The Tribunal decision

  1. The Applicant, through his representatives, provided a number of submissions supporting the application.  To the originally constituted Tribunal written submissions were provided, dated 6 and 27 August 2008, which contained a large volume of country information in relation to the situation of homosexuals in India and the problems they face.  On 25 August 2008 the first Tribunal received a psychological assessment from Dr John Jacmon diagnosing the Applicant as suffering from anxiety and major depressive disorder.  On 4 September 2008 his representatives submitted a statutory declaration from the Applicant together with a letter from Alan Maurice, chairman of Trikone Australasia dated 2 September 2008 and a letter from ACON dated 28 August 2008.  These letters refer to his membership of those respective groups.

  2. The Applicant appeared before the first Tribunal on 4 September 2008 to give evidence and present arguments.  The second constituted Tribunal indicated that it had listened to the audio recording of the first hearing and indicated that it accepts a summary of the first Tribunal as an accurate reflection of the Applicant’s oral claims at that hearing.

  3. Following the remittal of the Applicant’s case it appeared before the second constituted Tribunal on 17 May 2009 to provide further evidence and argument.  The second hearing was conducted with the assistance of an interpreter in the Hindi and English languages.  He advised the Tribunal that he was no longer represented by Mr Bitel and indicated that he had received assistance in preparing his new application by a friend who was not a registered migration agent.

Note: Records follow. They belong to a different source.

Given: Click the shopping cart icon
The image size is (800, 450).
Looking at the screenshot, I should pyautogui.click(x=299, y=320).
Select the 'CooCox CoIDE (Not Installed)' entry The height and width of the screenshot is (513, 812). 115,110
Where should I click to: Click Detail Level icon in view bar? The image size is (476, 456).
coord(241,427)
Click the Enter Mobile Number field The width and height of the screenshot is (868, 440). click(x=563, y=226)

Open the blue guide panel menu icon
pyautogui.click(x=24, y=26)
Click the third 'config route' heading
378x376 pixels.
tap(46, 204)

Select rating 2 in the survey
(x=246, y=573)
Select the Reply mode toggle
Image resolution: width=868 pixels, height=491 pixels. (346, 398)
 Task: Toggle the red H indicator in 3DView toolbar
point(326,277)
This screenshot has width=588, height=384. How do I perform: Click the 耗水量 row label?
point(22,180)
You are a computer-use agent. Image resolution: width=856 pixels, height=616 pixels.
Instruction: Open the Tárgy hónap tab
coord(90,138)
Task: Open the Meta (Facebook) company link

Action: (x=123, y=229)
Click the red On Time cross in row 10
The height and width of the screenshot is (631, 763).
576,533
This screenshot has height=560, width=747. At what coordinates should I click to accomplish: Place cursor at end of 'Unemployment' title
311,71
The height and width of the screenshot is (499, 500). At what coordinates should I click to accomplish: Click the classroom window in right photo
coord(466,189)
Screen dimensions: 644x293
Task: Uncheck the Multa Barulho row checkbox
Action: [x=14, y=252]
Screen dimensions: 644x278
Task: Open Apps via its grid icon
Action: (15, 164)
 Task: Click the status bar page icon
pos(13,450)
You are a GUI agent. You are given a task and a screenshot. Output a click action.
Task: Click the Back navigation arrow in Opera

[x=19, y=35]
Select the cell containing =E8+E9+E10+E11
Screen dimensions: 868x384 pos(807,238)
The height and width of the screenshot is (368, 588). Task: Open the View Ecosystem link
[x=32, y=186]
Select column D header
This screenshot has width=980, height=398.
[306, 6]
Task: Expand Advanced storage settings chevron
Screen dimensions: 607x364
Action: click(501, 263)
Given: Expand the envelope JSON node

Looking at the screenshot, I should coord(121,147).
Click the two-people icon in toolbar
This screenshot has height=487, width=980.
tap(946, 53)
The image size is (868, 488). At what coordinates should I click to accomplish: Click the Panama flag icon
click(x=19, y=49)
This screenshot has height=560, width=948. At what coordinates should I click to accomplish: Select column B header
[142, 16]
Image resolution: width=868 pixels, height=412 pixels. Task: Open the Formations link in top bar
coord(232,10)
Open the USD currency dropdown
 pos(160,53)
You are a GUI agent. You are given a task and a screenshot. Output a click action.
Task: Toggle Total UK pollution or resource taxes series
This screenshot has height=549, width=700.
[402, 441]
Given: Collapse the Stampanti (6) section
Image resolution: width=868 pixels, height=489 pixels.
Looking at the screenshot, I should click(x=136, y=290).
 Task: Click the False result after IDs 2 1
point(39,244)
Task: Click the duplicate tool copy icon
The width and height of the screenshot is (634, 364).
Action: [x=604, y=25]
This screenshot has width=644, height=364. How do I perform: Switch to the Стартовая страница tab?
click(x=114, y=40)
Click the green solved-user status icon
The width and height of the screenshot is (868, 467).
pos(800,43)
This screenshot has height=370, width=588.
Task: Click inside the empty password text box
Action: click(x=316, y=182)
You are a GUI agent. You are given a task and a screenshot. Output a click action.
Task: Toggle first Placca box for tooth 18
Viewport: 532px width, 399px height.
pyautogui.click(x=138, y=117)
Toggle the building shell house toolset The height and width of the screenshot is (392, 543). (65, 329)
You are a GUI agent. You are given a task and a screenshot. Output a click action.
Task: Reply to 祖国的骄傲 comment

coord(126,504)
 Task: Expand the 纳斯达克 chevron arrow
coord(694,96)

  4. The second constituted Tribunal found that the Applicant was not a truthful or reliable witness and did not accept the claims relating to his past activities and harm in India.  It found that he had not engaged in any homosexual activity in India.  This finding was based on the Applicant’s evidence which was unforthcoming and inconsistent.  The Tribunal considered the psychological assessment but was not satisfied that the report explained with particular inconsistencies and memory problems in the Applicant’s evidence.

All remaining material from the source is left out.